Serum levels of Th1/Th2 cytokines and NF-κB in WMI patients by ELISA

All samples were measured for Th1/Th2 cytokines including IL-2, TNF-α, IL-4, IL-10 and NF-κB, using ELISA kits according to manufacturer's protocol. Linear regression function was plotted based on standard concentration and optical density (OD) values. Sample concentration was deduced on the linear function according to OD values.

Statistical analysis

All data were analysed using SPSS 22.0 software for statistical analysis (IBM Corp., Armonk, NY, USA). At least three independent experiments were performed for each assay. Data are presented as the mean ± standard deviation. Comparison of means among multiple groups was performed by one-way analysis of variance with Newman-Keuls multiple comparison post hoc analysis. Student's t-test was used to compare two groups. Pearson analysis was used for correlation analysis. P<0.05 was considered to indicate a statistically significant difference.

Results

mRNA expression level of the Th1 cytokines IL-2 and TNF-α

RT-qPCR was used to test the mRNA expression levels of the Th1 cytokines IL-2 and TNF-α in all groups.

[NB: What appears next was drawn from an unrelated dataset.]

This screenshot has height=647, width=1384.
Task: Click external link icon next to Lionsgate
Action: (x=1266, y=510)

Significantly elevated IL-2 and TNF-α mRNA levels were observed in WMI patients (P<0.05 vs. control group). With aggravated disease condition, the mRNA expression levels of IL-2 and TNF-α were further potentiated (P<0.05 vs. mild patients, Fig. 1).

Figure 1. mRNA expression levels of the Th1 cytokines IL-2 and TNF-α. Data are expressed as the mean ± standard deviation. *P<0.05 vs. control group; #P<0.05 vs. mild group. Th1, T helper cell 1; IL-2, interleukin-2; TNF-α, tumor necrosis factor-α. Three independent experiments were performed for each group.

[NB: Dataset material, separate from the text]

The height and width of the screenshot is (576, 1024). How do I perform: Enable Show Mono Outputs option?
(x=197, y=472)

mRNA expression of the Th2 cytokines IL-4 and IL-10 mRNA expression in WMI patients

RT-qPCR was used to test the mRNA expression levels of the Th2 cytokines IL-4 and IL-10 in all groups. Significantly decreased IL-4 and IL-10 mRNA expression levels were observed in WMI patients (P<0.05 vs. control group). With aggravated disease condition, the mRNA expression levels of IL-4 and IL-10 were further decreased (P<0.05 vs. mild patients, Fig. 2).

Figure 2. mRNA expression levels of the Th2 cytokines IL-4 and IL-10. Data are expressed as the mean ± standard deviation. *P<0.05 vs. control group; #P<0.05 vs. mild group. Th2, T helper cell 2; IL, interleukin; TNF-α, tumor necrosis factor-α. Three independent experiments were performed for each group.

Serum levels of Th1 cytokines IL-2 and TNF-α in WMI neonates

ELISA was used to measure serum levels of the Th1 cytokines IL-2 and TNF-α in all WMI neonates. The results were similar results to the mRNA ones, as significantly elevated serum IL-2 and TNF-α levels were observed in WMI patients (P<0.05 vs. control group). With aggravated disease condition, serum levels of IL-2 and TNF-α were further potentiated (P<0.05 vs. mild patients, Fig. 3).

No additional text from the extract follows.